__Try it__: Within the entries underneath, how many lines include the string "shot"? State only the number.

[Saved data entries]
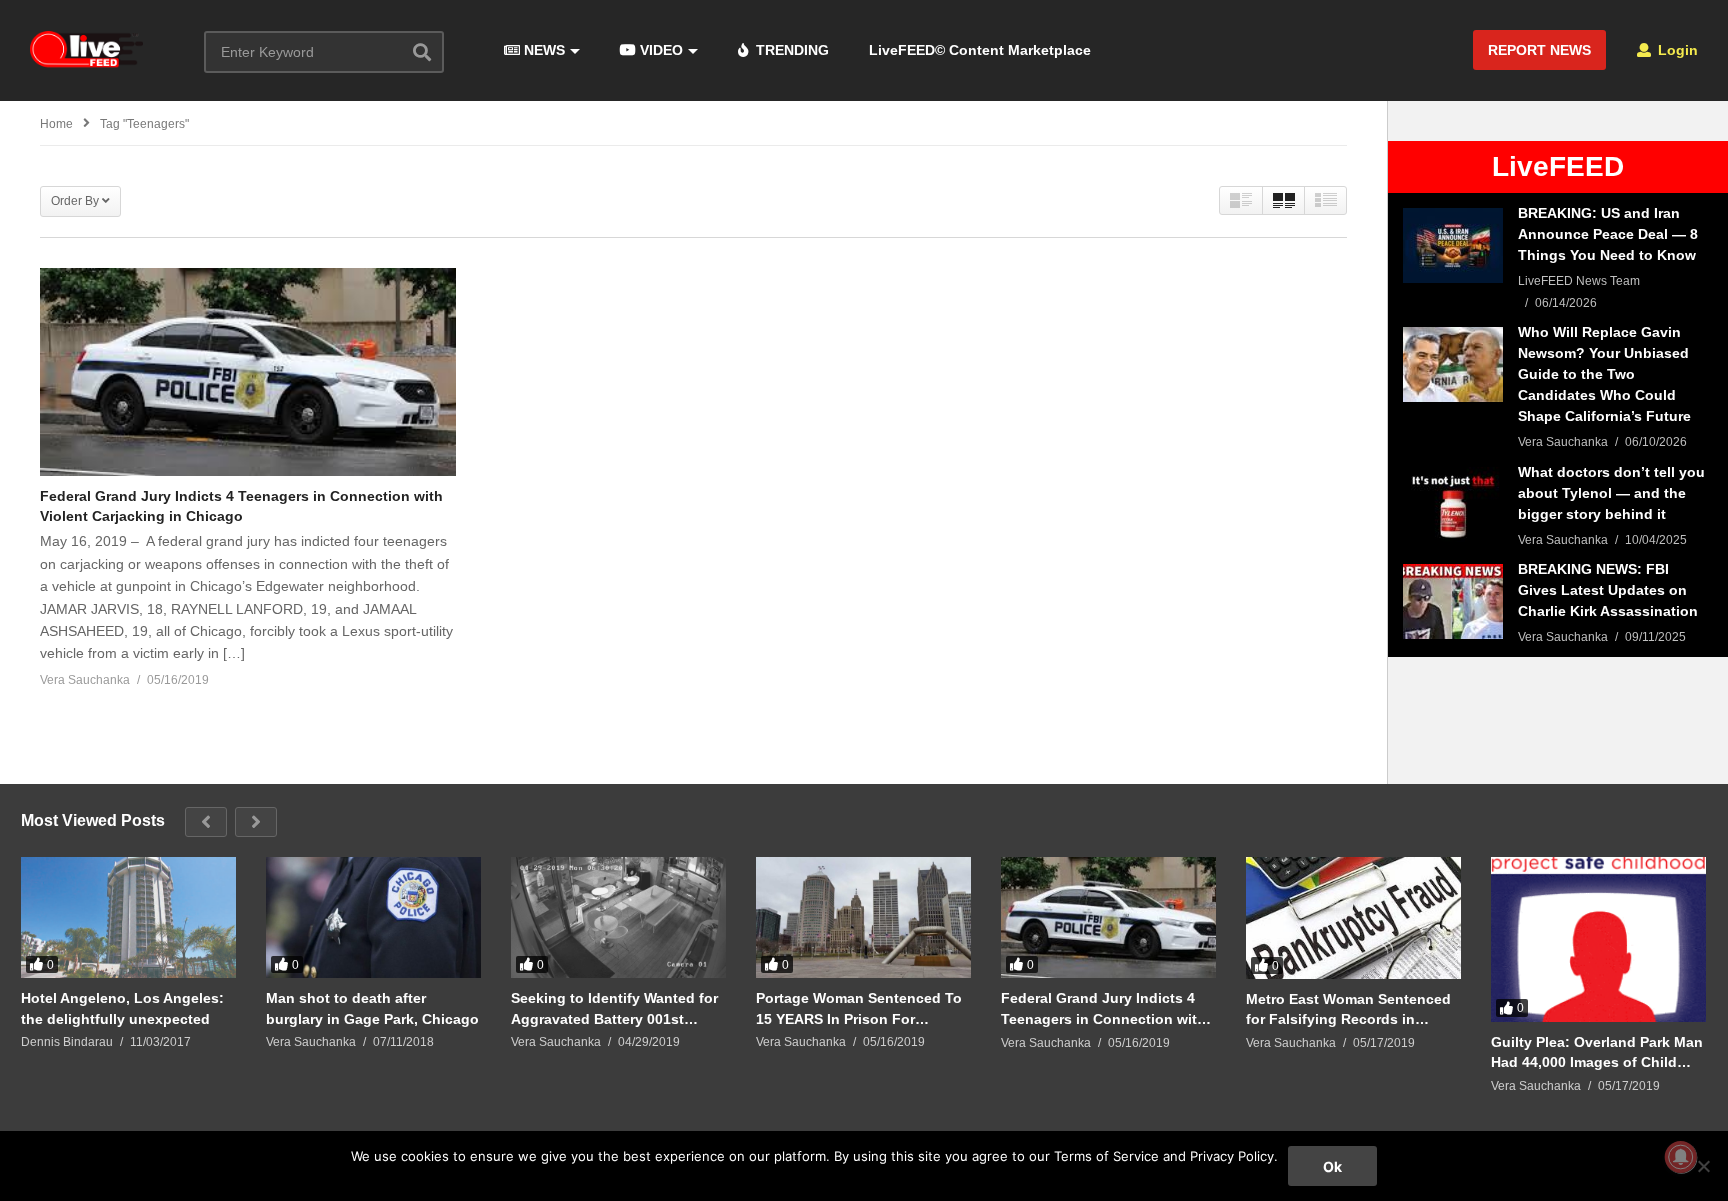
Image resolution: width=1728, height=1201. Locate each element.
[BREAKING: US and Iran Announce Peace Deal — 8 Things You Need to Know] (1453, 245)
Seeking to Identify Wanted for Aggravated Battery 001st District (614, 1008)
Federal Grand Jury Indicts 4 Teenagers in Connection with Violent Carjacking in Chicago (1103, 1008)
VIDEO (659, 50)
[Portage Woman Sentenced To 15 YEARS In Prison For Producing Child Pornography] (863, 917)
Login (1676, 50)
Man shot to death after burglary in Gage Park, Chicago (372, 1008)
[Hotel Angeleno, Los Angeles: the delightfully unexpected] (128, 917)
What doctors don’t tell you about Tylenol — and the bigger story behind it (1611, 493)
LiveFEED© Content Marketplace (980, 50)
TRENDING (790, 50)
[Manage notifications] (1681, 1157)
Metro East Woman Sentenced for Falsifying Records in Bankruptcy (1348, 1009)
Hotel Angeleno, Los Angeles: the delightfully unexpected (122, 1008)
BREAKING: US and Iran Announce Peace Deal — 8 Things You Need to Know (1608, 234)
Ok (1332, 1166)
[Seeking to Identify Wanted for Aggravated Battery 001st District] (618, 917)
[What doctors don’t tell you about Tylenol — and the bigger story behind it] (1453, 504)
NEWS (542, 50)
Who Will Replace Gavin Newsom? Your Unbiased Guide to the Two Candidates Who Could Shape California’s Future (1604, 374)
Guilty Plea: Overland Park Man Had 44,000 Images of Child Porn (1597, 1052)
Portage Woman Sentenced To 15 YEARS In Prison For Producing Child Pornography (859, 1008)
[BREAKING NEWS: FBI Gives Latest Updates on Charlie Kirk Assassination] (1453, 601)
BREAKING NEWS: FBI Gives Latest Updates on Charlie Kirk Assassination (1608, 590)
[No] (1703, 1166)
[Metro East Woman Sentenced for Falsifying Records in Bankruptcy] (1353, 918)
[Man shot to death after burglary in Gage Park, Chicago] (373, 917)
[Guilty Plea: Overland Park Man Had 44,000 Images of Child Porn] (1598, 939)
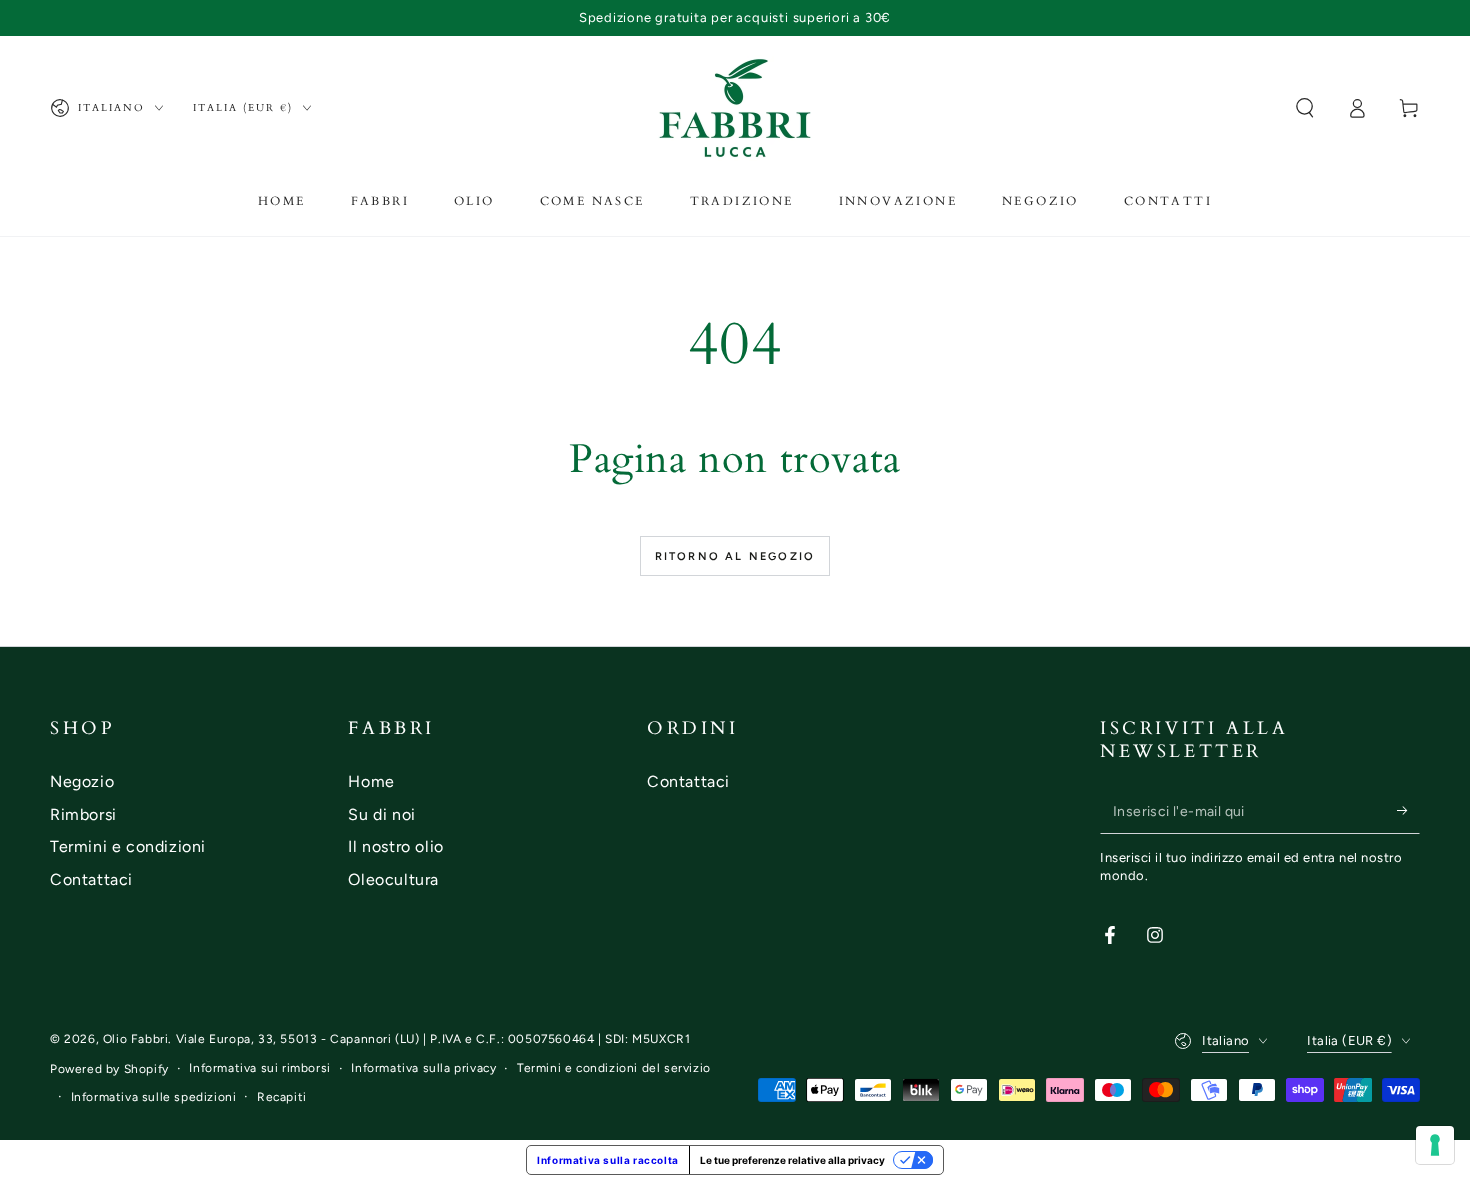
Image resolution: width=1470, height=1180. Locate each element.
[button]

__Solution to this exercise__: 2